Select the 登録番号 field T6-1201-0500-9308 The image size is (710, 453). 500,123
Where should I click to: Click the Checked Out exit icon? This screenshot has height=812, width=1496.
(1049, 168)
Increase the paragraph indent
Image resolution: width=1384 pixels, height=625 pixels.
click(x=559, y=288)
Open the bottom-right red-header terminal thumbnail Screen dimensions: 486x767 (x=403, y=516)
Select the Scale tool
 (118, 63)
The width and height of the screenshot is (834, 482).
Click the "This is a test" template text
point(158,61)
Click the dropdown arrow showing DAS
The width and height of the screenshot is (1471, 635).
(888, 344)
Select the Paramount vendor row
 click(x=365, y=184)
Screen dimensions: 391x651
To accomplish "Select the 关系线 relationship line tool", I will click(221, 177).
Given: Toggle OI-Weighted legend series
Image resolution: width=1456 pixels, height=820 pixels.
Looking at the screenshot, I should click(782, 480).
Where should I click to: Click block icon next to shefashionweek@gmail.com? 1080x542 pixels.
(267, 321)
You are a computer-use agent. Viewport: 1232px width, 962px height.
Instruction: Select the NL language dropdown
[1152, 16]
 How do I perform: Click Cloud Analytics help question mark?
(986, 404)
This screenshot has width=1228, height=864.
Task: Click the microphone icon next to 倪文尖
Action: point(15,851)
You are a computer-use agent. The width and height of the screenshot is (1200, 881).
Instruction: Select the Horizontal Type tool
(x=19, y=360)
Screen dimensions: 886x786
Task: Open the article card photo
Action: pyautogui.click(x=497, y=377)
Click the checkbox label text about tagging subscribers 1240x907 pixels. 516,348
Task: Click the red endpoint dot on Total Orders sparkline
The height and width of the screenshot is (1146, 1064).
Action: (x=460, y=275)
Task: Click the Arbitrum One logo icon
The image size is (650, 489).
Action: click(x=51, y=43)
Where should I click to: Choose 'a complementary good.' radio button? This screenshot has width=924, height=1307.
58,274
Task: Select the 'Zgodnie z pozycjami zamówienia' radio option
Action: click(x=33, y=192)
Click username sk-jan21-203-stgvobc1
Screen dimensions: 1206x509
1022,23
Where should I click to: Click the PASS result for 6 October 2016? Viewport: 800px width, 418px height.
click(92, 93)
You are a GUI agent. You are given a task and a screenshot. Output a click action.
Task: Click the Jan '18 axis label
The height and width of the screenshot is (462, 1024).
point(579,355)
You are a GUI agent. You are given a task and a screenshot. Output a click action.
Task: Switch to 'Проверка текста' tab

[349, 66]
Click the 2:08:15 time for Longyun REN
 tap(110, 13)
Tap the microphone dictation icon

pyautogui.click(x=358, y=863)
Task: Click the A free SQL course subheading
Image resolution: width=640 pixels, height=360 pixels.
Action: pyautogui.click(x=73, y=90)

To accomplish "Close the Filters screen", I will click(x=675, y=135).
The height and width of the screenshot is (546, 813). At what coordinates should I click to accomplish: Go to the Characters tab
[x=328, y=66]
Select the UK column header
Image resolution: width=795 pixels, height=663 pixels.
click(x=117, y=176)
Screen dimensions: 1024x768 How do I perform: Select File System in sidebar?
....................
§ **PROBLEM TO SOLVE**:
Copy the records above verbatim.

§ **RESULT OF THE EXERCISE**:
Select the 登録番号 field T6-1201-0500-9308 The image size is (710, 453). 500,123
Where should I click to: Click the Checked Out exit icon? This screenshot has height=812, width=1496.
(1049, 168)
Increase the paragraph indent
Image resolution: width=1384 pixels, height=625 pixels.
click(x=559, y=288)
Open the bottom-right red-header terminal thumbnail Screen dimensions: 486x767 (x=403, y=516)
Select the Scale tool
 (118, 63)
The width and height of the screenshot is (834, 482).
Click the "This is a test" template text
point(158,61)
Click the dropdown arrow showing DAS
The width and height of the screenshot is (1471, 635).
(888, 344)
Select the Paramount vendor row
 click(x=365, y=184)
Screen dimensions: 391x651
To accomplish "Select the 关系线 relationship line tool", I will click(221, 177).
Given: Toggle OI-Weighted legend series
Image resolution: width=1456 pixels, height=820 pixels.
Looking at the screenshot, I should click(782, 480).
Where should I click to: Click block icon next to shefashionweek@gmail.com? 1080x542 pixels.
(267, 321)
You are a computer-use agent. Viewport: 1232px width, 962px height.
Instruction: Select the NL language dropdown
[1152, 16]
 How do I perform: Click Cloud Analytics help question mark?
(986, 404)
This screenshot has width=1228, height=864.
Task: Click the microphone icon next to 倪文尖
Action: point(15,851)
You are a computer-use agent. The width and height of the screenshot is (1200, 881).
Instruction: Select the Horizontal Type tool
(x=19, y=360)
Screen dimensions: 886x786
Task: Open the article card photo
Action: pyautogui.click(x=497, y=377)
Click the checkbox label text about tagging subscribers 1240x907 pixels. 516,348
Task: Click the red endpoint dot on Total Orders sparkline
The height and width of the screenshot is (1146, 1064).
Action: (x=460, y=275)
Task: Click the Arbitrum One logo icon
The image size is (650, 489).
Action: click(x=51, y=43)
Where should I click to: Choose 'a complementary good.' radio button? This screenshot has width=924, height=1307.
58,274
Task: Select the 'Zgodnie z pozycjami zamówienia' radio option
Action: click(x=33, y=192)
Click username sk-jan21-203-stgvobc1
Screen dimensions: 1206x509
1022,23
Where should I click to: Click the PASS result for 6 October 2016? Viewport: 800px width, 418px height.
click(92, 93)
You are a GUI agent. You are given a task and a screenshot. Output a click action.
Task: Click the Jan '18 axis label
The height and width of the screenshot is (462, 1024).
point(579,355)
You are a GUI agent. You are given a task and a screenshot. Output a click action.
Task: Switch to 'Проверка текста' tab

[349, 66]
Click the 2:08:15 time for Longyun REN
 tap(110, 13)
Tap the microphone dictation icon

pyautogui.click(x=358, y=863)
Task: Click the A free SQL course subheading
Image resolution: width=640 pixels, height=360 pixels.
Action: pyautogui.click(x=73, y=90)

To accomplish "Close the Filters screen", I will click(x=675, y=135).
The height and width of the screenshot is (546, 813). At what coordinates should I click to accomplish: Go to the Characters tab
[x=328, y=66]
Select the UK column header
Image resolution: width=795 pixels, height=663 pixels.
click(x=117, y=176)
Screen dimensions: 1024x768 How do I perform: Select File System in sidebar?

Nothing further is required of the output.